26. Chapter 27

Chapter 27

CHARLOTTE

W ith my mother asleep in the back seat and my thoughts too loud to hold any sort of conversation, the drive home is quiet with nothing but the rhythmic hum of the tires over the pavement and the hiss of passing cars. So, when Chis pulls into the driveway and cuts the engine, the total absence of sound is deafening.

I sit for a moment in silence, realizing I hadn’t thought about one useful thing I need to do on the drive here. “I guess we need a plan.”

“It’s late. You’re tired,” Chris says, his gaze flickering over me. “Why don’t we worry about figuring everything out tomorrow and just get her in bed?”

Exhaustion settles over me like a weighted blanket, thick and heavy but without the comfort. “Yeah, that’s probably smart.”

Turning, he notes my mother’s sleeping form and says, “Why don’t you go unlock the door, and I’ll carry her to her room.”

“Chris, I can help her. You don’t have to?”

“You said it’s upstairs, right?” He cuts me off, and I nod. “I’d rather carry her up the stairs than have you help her up them while she’s drowsy and you’re both tired. The last thing I need is for you both to come tumbling down them.” He winks, then swings open the driver’s side door, leaving little room for argument.

Feeling oddly useless, I slide my keys from my pocket and head toward the porch where I unlock the door, then turn and watch as Chris lifts my mother from his car like it’s no big deal. Her head lolls against his chest as he cradles her in his arms, and a moan escapes her lips as she groggily blinks her eyes open.

“Mom, Chris is going to carry you to your room since you’re not supposed to take the stairs, okay?”

She grunts in response, her eyes falling shut once more as he steps inside the house, and I motion for him to follow me up the stairs. I take my time, waiting at the top of the landing with a frog in my throat at the way he gingerly shifts my mother in his arms.

Love spears inside my chest as I guide him down the hall toward the master bedroom, taking one look at the clothes strewn all over the floor, together with the dirty towels and empty water glasses, and my cheeks heat. If Chris notices the mess, he doesn’t show it. Instead, he lays her down in bed, then covers her with the blanket, his every move thoughtful and tender. They’re all clues pointing to how absolutely incredible he’ll be as a father.

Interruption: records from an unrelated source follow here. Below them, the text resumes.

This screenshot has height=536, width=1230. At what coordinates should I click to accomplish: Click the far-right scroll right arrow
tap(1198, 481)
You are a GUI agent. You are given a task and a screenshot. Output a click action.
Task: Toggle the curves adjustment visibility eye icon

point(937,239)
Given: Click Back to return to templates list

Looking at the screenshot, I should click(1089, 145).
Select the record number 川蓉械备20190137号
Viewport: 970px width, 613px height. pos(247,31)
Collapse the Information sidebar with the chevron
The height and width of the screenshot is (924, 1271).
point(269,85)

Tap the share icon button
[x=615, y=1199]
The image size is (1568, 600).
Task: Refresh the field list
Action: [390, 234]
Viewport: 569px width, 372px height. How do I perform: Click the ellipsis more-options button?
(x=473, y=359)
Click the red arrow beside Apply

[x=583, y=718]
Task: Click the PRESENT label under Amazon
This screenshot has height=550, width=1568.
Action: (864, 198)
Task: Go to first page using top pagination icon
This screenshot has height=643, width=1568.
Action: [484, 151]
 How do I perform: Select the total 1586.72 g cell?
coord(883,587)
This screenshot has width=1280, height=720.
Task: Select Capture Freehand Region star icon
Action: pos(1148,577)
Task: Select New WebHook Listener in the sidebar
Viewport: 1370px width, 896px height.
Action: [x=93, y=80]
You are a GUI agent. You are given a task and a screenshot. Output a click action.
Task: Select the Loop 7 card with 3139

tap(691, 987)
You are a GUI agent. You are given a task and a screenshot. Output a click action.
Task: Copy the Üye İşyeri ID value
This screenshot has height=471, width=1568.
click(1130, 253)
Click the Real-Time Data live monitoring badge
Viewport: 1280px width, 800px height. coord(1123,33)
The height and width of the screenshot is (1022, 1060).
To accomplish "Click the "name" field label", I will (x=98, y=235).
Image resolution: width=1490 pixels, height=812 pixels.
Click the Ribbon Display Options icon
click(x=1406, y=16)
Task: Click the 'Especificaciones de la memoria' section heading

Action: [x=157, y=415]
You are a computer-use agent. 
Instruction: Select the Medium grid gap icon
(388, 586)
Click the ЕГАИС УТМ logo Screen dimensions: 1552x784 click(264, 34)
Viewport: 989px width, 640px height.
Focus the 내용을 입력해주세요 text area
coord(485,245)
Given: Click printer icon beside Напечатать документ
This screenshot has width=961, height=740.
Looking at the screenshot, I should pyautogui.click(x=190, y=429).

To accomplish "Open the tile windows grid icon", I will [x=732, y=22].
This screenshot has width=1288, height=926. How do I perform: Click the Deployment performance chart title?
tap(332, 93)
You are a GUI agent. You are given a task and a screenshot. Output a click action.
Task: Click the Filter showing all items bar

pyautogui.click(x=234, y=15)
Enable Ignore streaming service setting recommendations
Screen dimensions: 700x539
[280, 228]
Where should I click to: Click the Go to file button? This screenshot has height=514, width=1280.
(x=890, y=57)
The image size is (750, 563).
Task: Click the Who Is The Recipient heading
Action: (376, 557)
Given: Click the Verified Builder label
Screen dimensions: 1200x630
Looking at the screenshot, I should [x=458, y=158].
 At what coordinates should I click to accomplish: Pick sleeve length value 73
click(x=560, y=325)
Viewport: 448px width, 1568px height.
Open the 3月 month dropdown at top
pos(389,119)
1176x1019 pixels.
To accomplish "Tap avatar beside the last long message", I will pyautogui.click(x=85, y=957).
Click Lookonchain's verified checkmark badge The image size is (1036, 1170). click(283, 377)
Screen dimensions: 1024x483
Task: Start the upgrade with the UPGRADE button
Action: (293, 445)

My heart swells as he steps away from the bed at the same time Mom curls into the blankets, mumbling something incoherent before she rolls on her side and starts to snore.

The corners of Chris’s lips twitch as if suppressing a smile when it hits me just how handsome he is. There’s no denying Chris Collins is pretty to look at, with thick golden locks, a glacial gaze, full lips, and a jawline carved from stone. Don’t even get me started on his body.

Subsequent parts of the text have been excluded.